John M. Miller is National Coordinator of the East Timor and Indonesia Action Network.

The U.S. annual foreign aid bill, H.R. 3057, is now law. The legislation, signed by President Bush on November 14, continues U.S. restrictions on some forms of military assistance for Indonesia.

Jakarta has reacted to this latest U.S. congressional decision on military aid with bluster and misinformation, as it has done repeatedly with past congressional actions on Indonesia. Some press and government statements have misinterpreted or misreported what has actually passed. Others have mixed up two very different bills.

Many members of Congress believe that the Indonesian military still has a long way to go before it constitutes a professional institution that respects human rights and is fully accountable to civilian authority. Senator Lisa Murkowski, Republican chair of the Senate Subcommittee on East Asian and Pacific Affairs, recently told Voice of America (VOA) that while Indonesia has made initial steps toward military reform and accountability for human rights violations, she is not "convinced that they're there yet."

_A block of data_
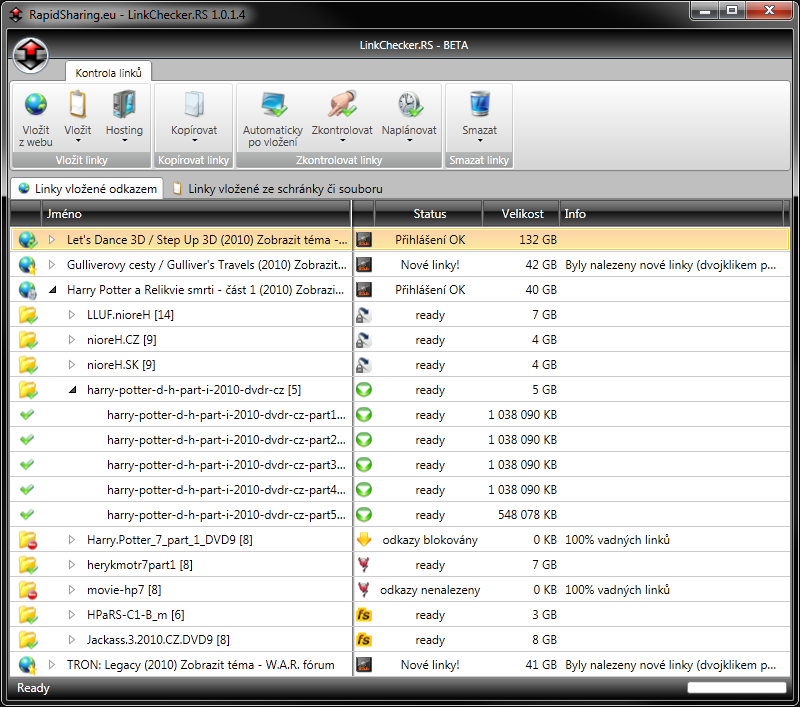Toggle Automaticky po vložení check
Screen dimensions: 800x707
(x=272, y=105)
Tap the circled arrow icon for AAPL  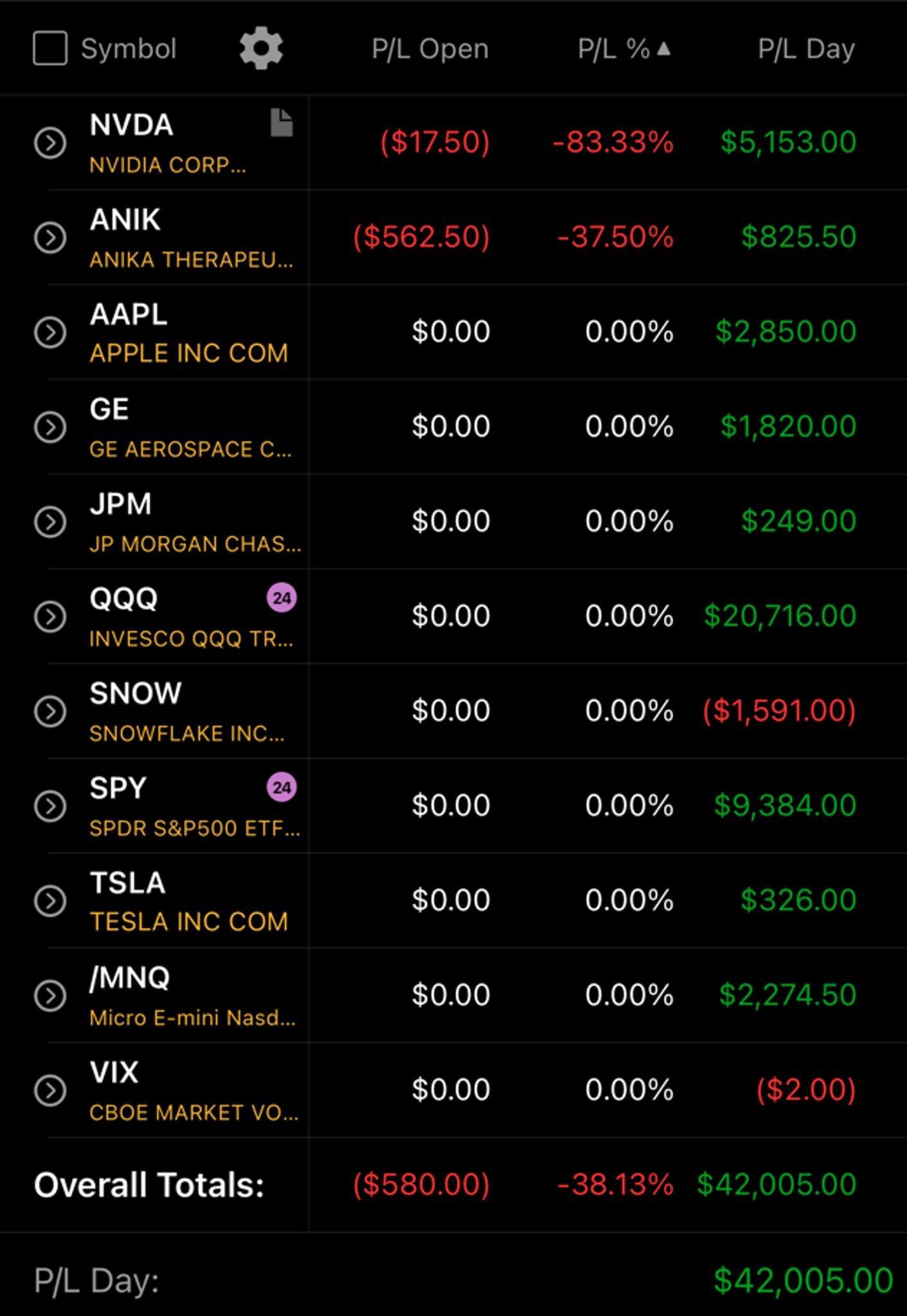coord(50,332)
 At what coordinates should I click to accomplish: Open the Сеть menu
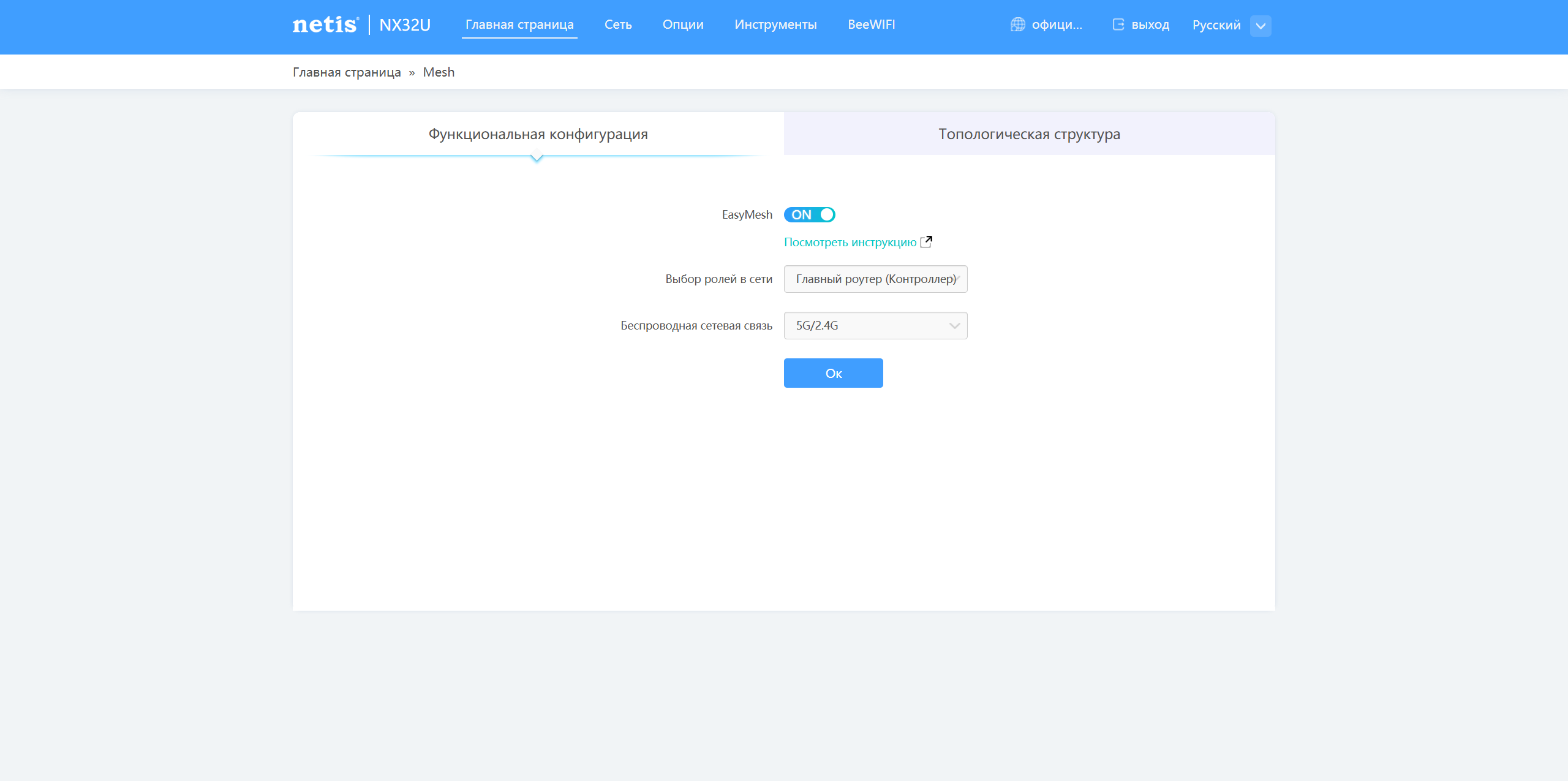617,25
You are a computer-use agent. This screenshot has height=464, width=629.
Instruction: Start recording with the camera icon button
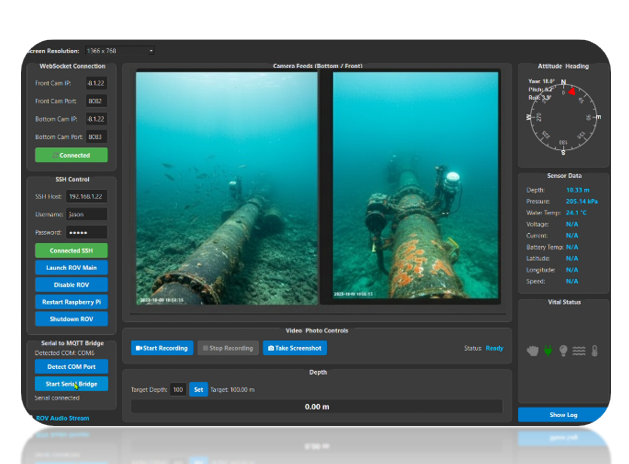click(x=162, y=348)
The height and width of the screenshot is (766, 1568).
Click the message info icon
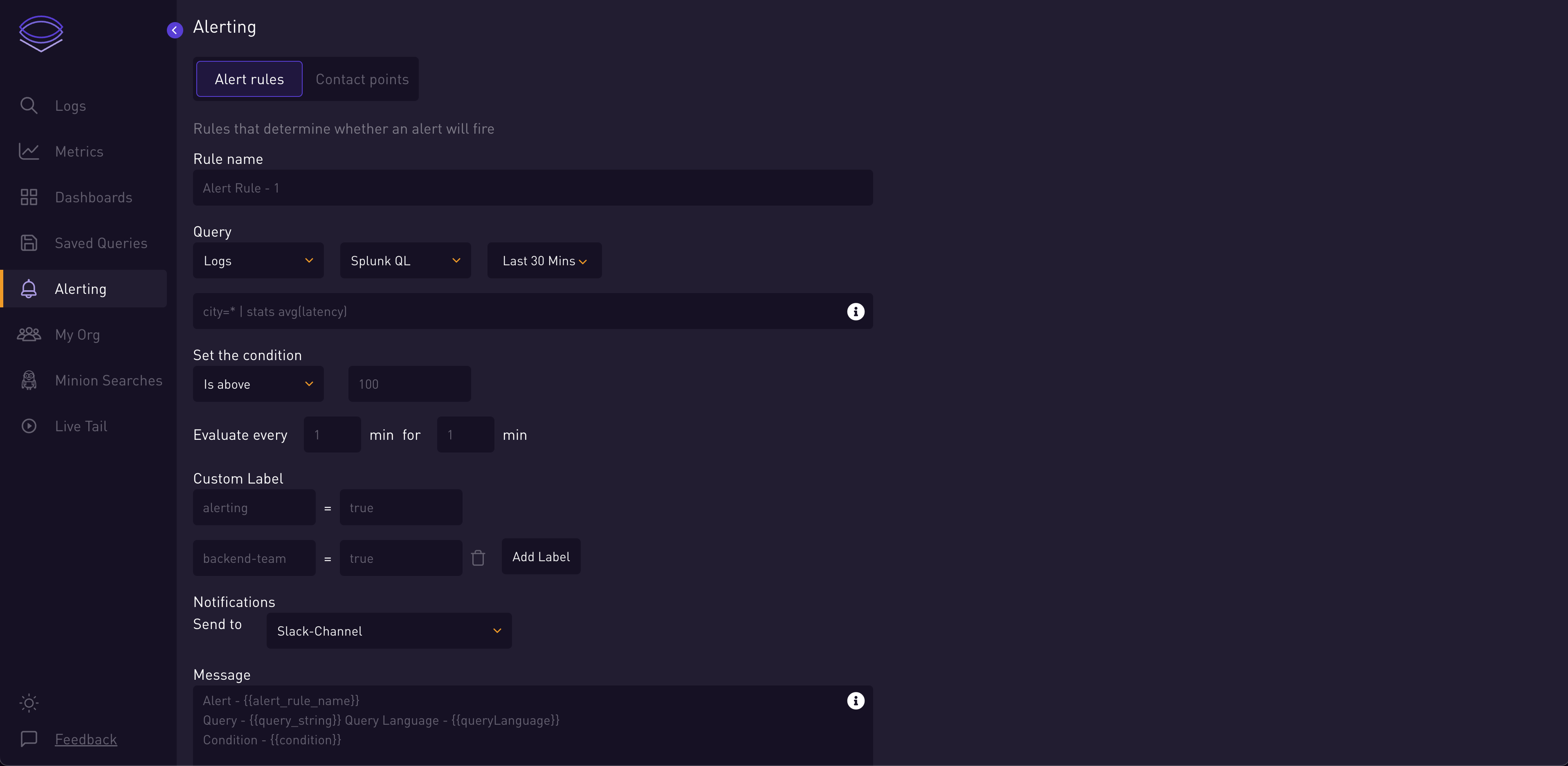pyautogui.click(x=855, y=700)
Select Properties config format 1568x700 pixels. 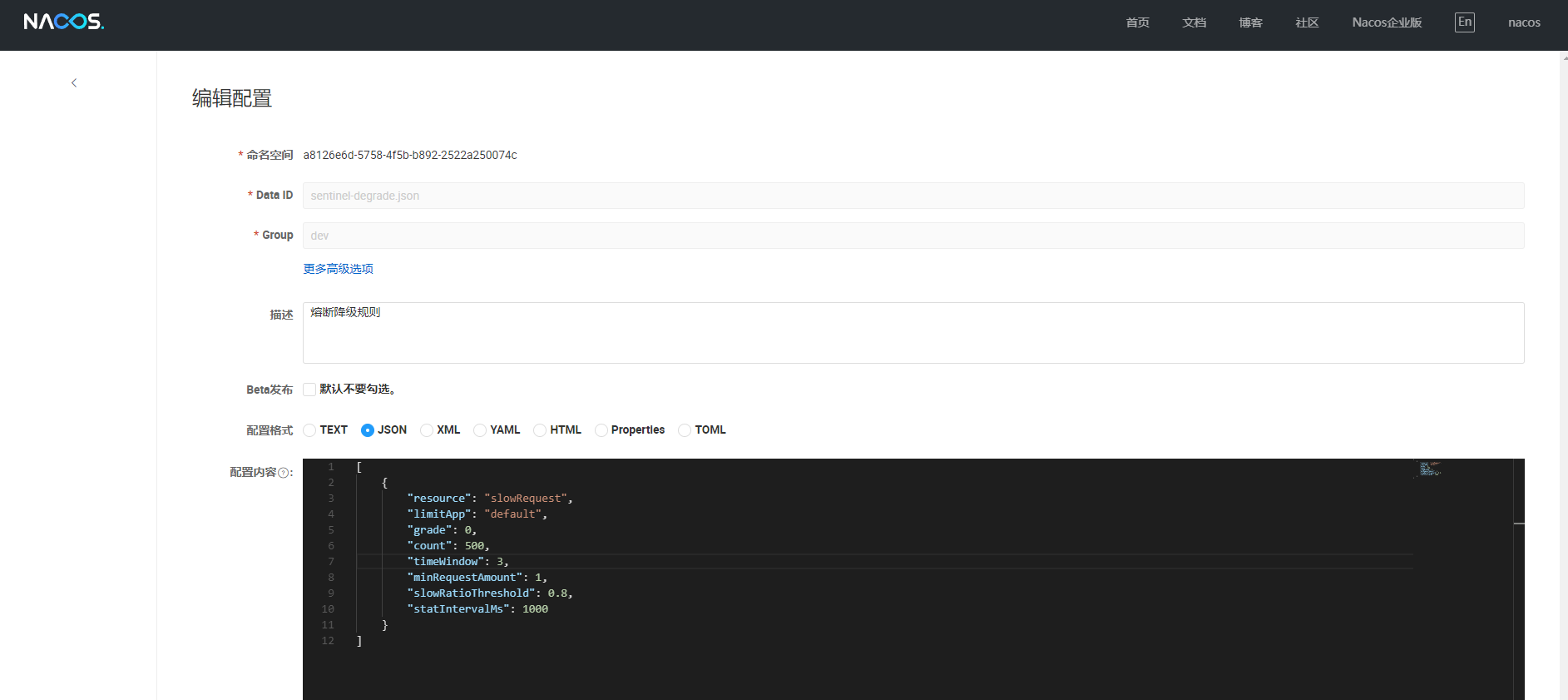click(601, 430)
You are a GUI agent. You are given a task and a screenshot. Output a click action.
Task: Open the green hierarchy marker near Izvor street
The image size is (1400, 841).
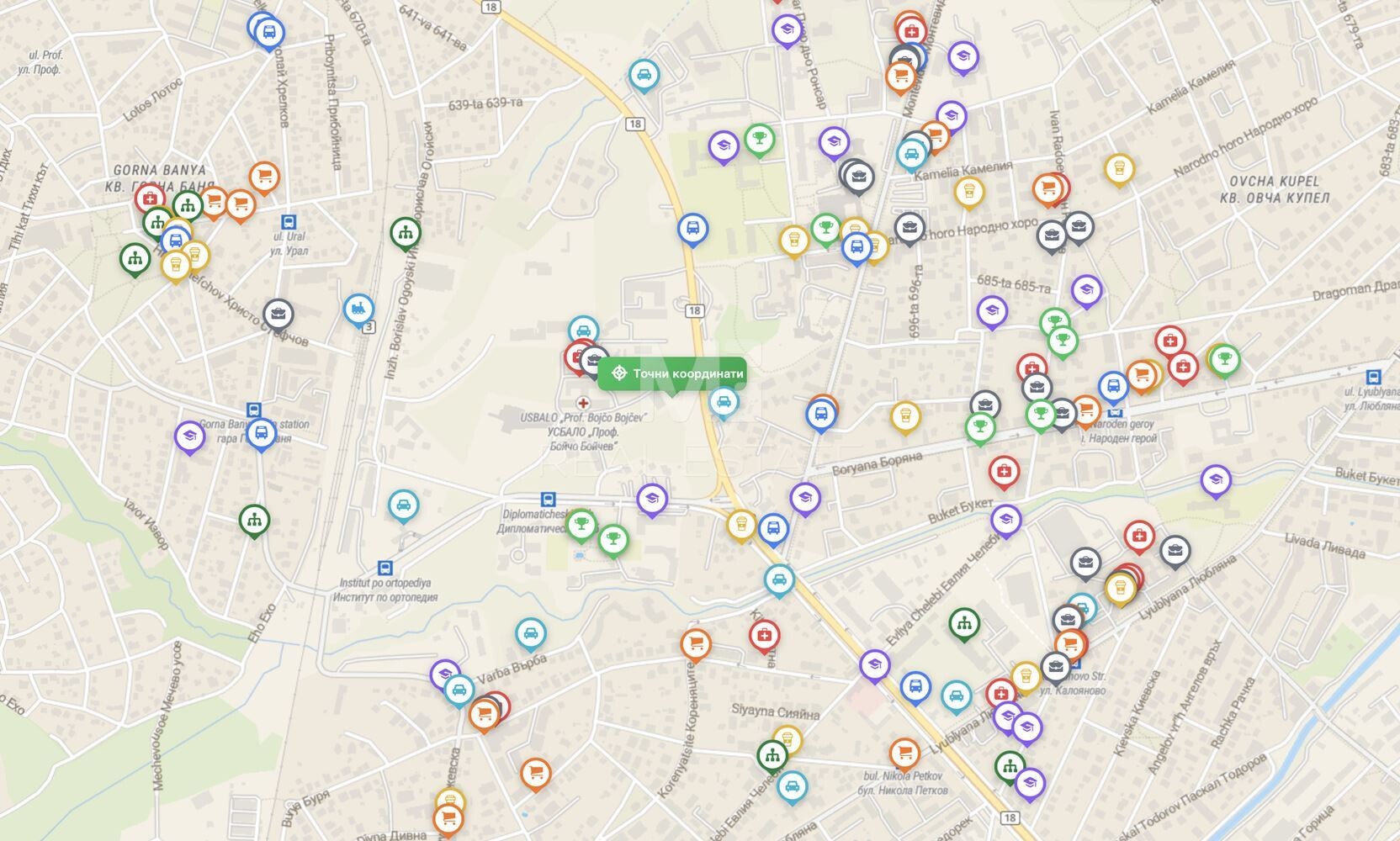(254, 521)
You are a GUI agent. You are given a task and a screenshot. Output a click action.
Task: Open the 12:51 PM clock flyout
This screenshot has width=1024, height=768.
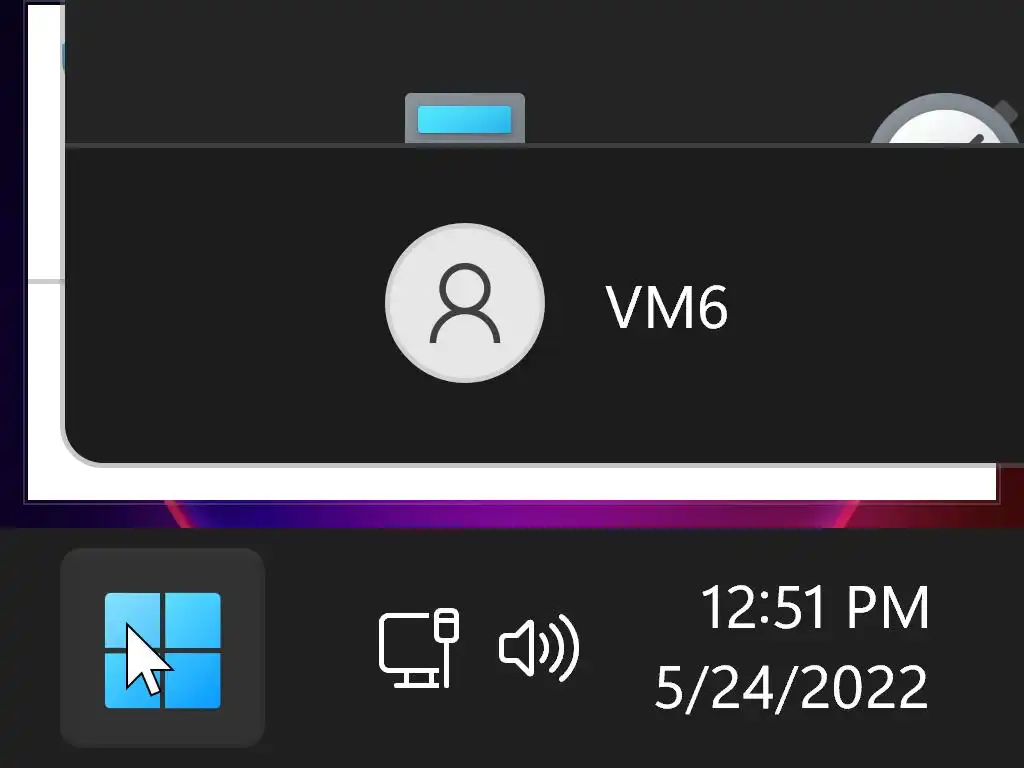tap(814, 608)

_PROBLEM SET_
• 1. Quote the passage on U.S. military aid to Indonesia from the words "Jakarta has reacted" and stop after "very different bills.".
• 2. Extend the passage on U.S. military aid to Indonesia, picking up after its final sentence.

_ANSWERS IN ORDER_
• 1.
Jakarta has reacted to this latest U.S. congressional decision on military aid with bluster and misinformation, as it has done repeatedly with past congressional actions on Indonesia. Some press and government statements have misinterpreted or misreported what has actually passed. Others have mixed up two very different bills.

• 2.
Military Restrictions

H.R. 3057, officially known as the Foreign Operations, Export Financing, and Related Programs Appropriations Act, 2006, continues the ban on grants of military equipment and training through the Foreign Military Financing (FMF) program and on licenses for export of "lethal" equipment until certain conditions are met. (An exception is made for a small amount of aid to the Indonesian navy.) These three conditions are similar to those that Congress has imposed since 1999 after the Indonesian military and its militia proxies destroyed East Timor in the wake of that country's independence vote.

Specifically, the bill requires the Secretary of State to certify that "the Indonesian Government is prosecuting and punishing, in a manner proportional to the crime, members of the Armed Forces who have been credibly alleged to have committed gross violations of human rights." Second, that the TNI is "cooperating with civilian judicial authorities and with international efforts to resolve cases of gross violations of human rights in East Timor and elsewhere," and, finally, that "Indonesia is implementing reforms to improve civilian control of the military."

Senator Patrick Leahy, the Democratic ranking member of the State, Foreign Operations, and Related Programs Subcommittee told the Senate regarding Indonesia, “…one area where there has been no discernable progress is accountability for crimes by the army…. Thousands of innocent people died [in East Timor], and no one has been punished…. How do you prevent future atrocities if you let those who order and commit murder get away with it? What is more fundamental to democracy than justice?… For many years, the Congress has put conditions on U.S. assistance to the Indonesian army. The conditions in our law require nothing more than that the army respect the law…”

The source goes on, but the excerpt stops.